What you should do
Reproduce the following listing verbatim, from its first line to its last.

—————

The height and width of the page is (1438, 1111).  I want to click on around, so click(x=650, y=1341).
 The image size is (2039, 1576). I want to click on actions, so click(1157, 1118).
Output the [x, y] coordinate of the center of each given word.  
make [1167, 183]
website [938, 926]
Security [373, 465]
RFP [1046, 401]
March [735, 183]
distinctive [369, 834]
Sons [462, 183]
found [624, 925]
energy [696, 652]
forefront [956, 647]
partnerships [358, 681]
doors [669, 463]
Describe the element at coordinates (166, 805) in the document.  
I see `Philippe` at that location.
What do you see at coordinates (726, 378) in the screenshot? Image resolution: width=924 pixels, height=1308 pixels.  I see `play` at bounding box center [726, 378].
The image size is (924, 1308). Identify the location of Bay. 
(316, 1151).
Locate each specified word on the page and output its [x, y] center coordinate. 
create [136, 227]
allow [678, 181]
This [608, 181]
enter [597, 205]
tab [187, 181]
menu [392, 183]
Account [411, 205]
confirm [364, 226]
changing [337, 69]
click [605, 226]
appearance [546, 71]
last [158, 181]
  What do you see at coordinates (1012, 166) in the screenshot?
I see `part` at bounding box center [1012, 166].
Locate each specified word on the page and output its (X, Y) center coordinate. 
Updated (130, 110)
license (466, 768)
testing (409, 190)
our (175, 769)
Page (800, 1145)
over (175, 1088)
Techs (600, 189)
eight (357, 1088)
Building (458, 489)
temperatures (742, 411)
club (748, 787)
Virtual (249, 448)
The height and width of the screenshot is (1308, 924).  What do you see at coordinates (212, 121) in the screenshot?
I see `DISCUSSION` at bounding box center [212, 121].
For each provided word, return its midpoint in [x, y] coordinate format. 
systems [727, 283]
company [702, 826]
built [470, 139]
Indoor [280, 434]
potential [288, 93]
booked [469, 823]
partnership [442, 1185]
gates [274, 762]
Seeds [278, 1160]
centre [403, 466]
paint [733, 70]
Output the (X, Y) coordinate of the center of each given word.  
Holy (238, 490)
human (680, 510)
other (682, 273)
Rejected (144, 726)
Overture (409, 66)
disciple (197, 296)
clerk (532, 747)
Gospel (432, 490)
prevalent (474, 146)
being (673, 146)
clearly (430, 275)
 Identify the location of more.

—————

Full solution
The height and width of the page is (1438, 1111).  I want to click on around, so click(x=650, y=1341).
 The image size is (2039, 1576). I want to click on actions, so click(1157, 1118).
Output the [x, y] coordinate of the center of each given word.  
make [1167, 183]
website [938, 926]
Security [373, 465]
RFP [1046, 401]
March [735, 183]
distinctive [369, 834]
Sons [462, 183]
found [624, 925]
energy [696, 652]
forefront [956, 647]
partnerships [358, 681]
doors [669, 463]
Describe the element at coordinates (166, 805) in the document.  
I see `Philippe` at that location.
What do you see at coordinates (726, 378) in the screenshot? Image resolution: width=924 pixels, height=1308 pixels.  I see `play` at bounding box center [726, 378].
The image size is (924, 1308). Identify the location of Bay. 
(316, 1151).
Locate each specified word on the page and output its [x, y] center coordinate. 
create [136, 227]
allow [678, 181]
This [608, 181]
enter [597, 205]
tab [187, 181]
menu [392, 183]
Account [411, 205]
confirm [364, 226]
changing [337, 69]
click [605, 226]
appearance [546, 71]
last [158, 181]
  What do you see at coordinates (1012, 166) in the screenshot?
I see `part` at bounding box center [1012, 166].
Locate each specified word on the page and output its (X, Y) center coordinate. 
Updated (130, 110)
license (466, 768)
testing (409, 190)
our (175, 769)
Page (800, 1145)
over (175, 1088)
Techs (600, 189)
eight (357, 1088)
Building (458, 489)
temperatures (742, 411)
club (748, 787)
Virtual (249, 448)
The height and width of the screenshot is (1308, 924).  What do you see at coordinates (212, 121) in the screenshot?
I see `DISCUSSION` at bounding box center [212, 121].
For each provided word, return its midpoint in [x, y] coordinate format. 
systems [727, 283]
company [702, 826]
built [470, 139]
Indoor [280, 434]
potential [288, 93]
booked [469, 823]
partnership [442, 1185]
gates [274, 762]
Seeds [278, 1160]
centre [403, 466]
paint [733, 70]
Output the (X, Y) coordinate of the center of each given word.  
Holy (238, 490)
human (680, 510)
other (682, 273)
Rejected (144, 726)
Overture (409, 66)
disciple (197, 296)
clerk (532, 747)
Gospel (432, 490)
prevalent (474, 146)
being (673, 146)
clearly (430, 275)
 Identify the location of more.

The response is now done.